Audiences polled by CinemaScore on opening weekend gave the film an average grade of "B+" on an A+ through F scale, with females under 18 giving it an "A+" and females under 25 grading it an "A."

David Ehrlich of IndieWire gave the film a "B+", saying: "Schumer's latest comedy could have used a few more polishes — it's a little flabby towards the backend, even if its star is totally fine just as she is — but it never slackens in its conviction that the world reflects how you feel about yourself, or in how empowering that can be if you come at it from the right angle." Varietys Peter Debruge gave the film a moderately positive review, saying, "What sets I Feel Pretty apart is the inspired premise that Renee's transformation takes place entirely in her head, while those around her are left befuddled by her sudden change of attitude."

J.R. Kinnard of PopMatters wrote, "The only people who won't be bored by I Feel Pretty are those whom it offends. It's a gross miscalculation that might mean well, but fails to balance the sharpness and delicacy necessary to tackle the emotional carnage wrought by self-hatred. That it forgets to make us laugh is the final insult."

Writing for Rolling Stone, Peter Travers gave the film 2.5 out of 4 stars, and criticized what he termed the hypocrisy of the filmmakers, saying, "...still: Is it really OK to get off making plus-size jokes just because you tack on a moralizing ending that teaches a lesson about body positivity? Can you have it both ways?" Michael Phillips of the Chicago Tribune also gave the film 2 out of 4 stars, and said, "I Feel Pretty [succumbs to all the wrong Hollywood contrivances]. It's just not funny or fresh enough, and that has everything to do with the material and how it's handled visually, and nothing to do with the people on the screen."

===Accolades===

Accolades for I Feel Pretty
| Year | Award | Category | Nominee | Result |
|---|---|---|---|---|
| 2018 | MTV Movie & TV Awards | Best Comedic Performance | Amy Schumer | Nominated |

== Controversies ==
After the release of the trailer, Jeffrey Wells of Hollywood Elsewhere pointed out that elements of I Feel Pretty appeared to resemble the plot of the 1945 film The Enchanted Cottage, without crediting it as an inspiration. Others accused the film of apparently body shaming, with Cosmopolitan writing, "[it's] insulting to anyone and everyone – from Amy herself all the way to women that are larger, less able-bodied...AKA, all the things that are promoted in society to be 'better.'"

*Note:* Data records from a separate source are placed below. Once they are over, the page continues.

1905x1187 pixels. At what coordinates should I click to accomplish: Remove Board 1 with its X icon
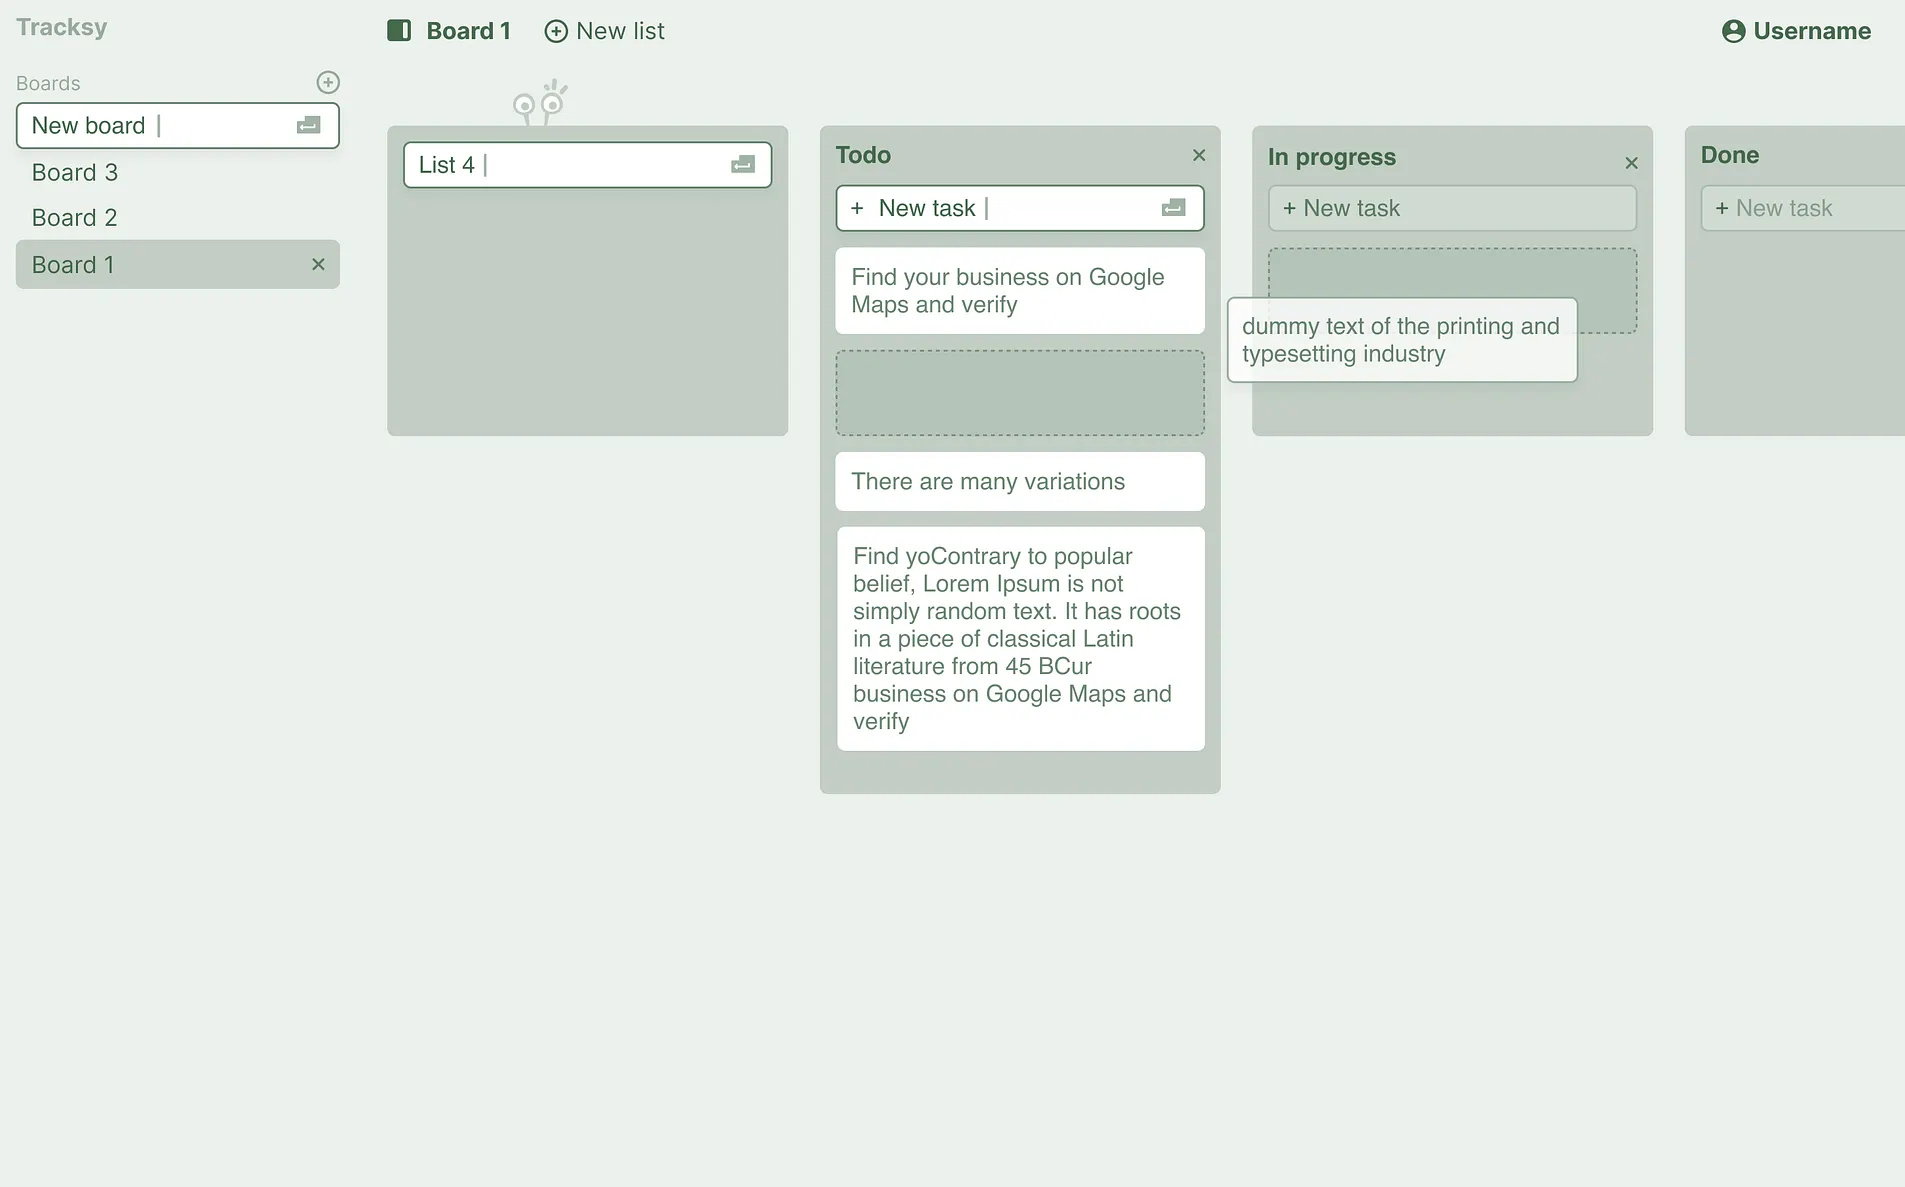point(318,265)
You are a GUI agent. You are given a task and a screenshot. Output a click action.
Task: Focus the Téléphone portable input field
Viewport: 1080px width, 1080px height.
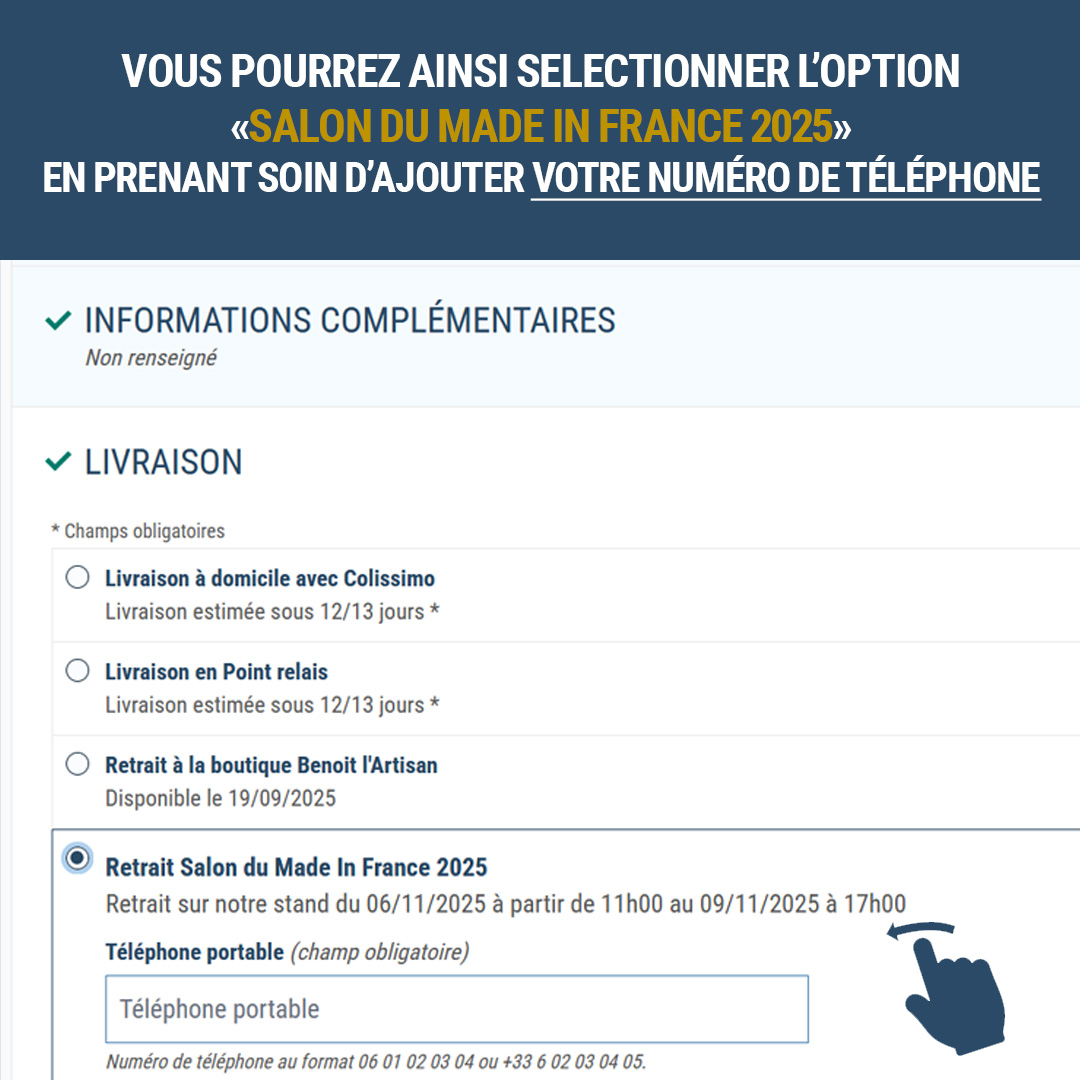(456, 1009)
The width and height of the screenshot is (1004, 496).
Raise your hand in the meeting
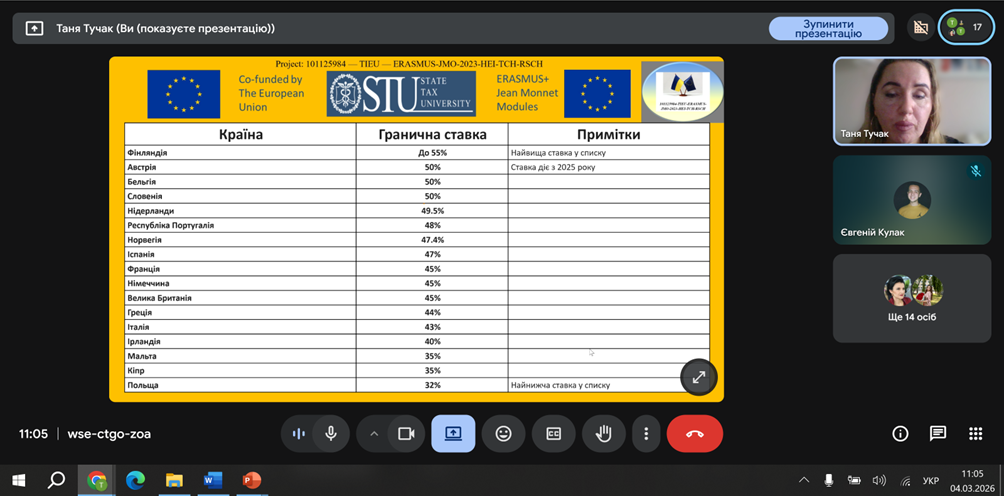(x=604, y=434)
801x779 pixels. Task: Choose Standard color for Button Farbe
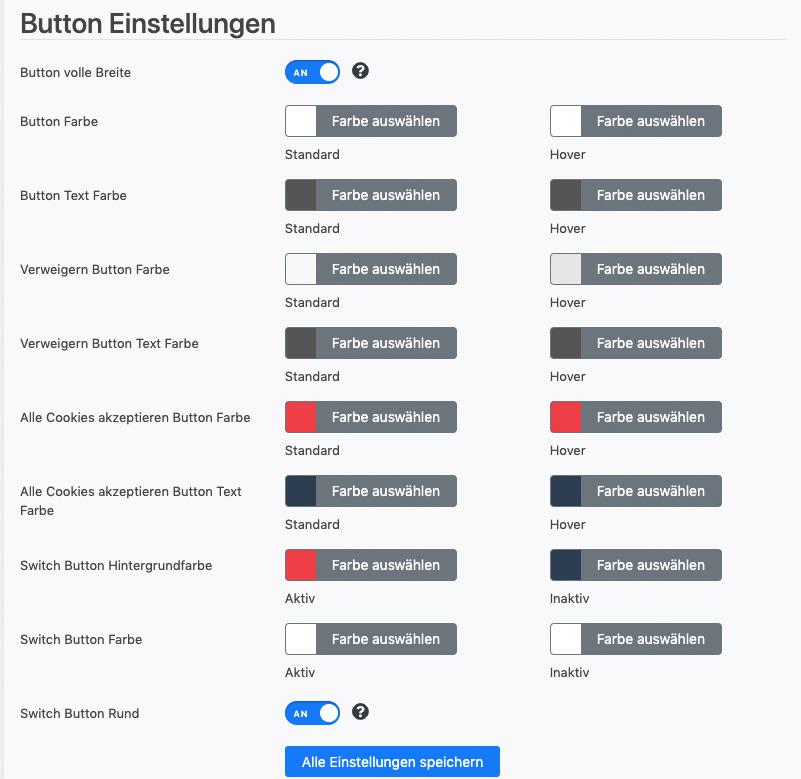371,121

Comedian Bill Maher vehemently defended the film against its allegations of body shaming, knocking Schumer's critics on his HBO television show Real Time with Bill Maher, stating, "Tonight I'd like to examine the reaction to Amy Schumer's new film I Feel Pretty, which the professionally offended have decided that even though it's a film by women filmmakers presenting an entirely pro-woman message, it does it the wrong way!"

== French remake ==
In 2021, a French language television movie remake of I Feel Pretty was produced by TF1. Titled Belle, belle, belle ( Beautiful, Beautiful, Beautiful), it was directed by Anne Depétrini and stars Joséphine Draï. The movie was released on August 3, 2021, on the streaming service Salto and aired on TF1 on August 23, 2021.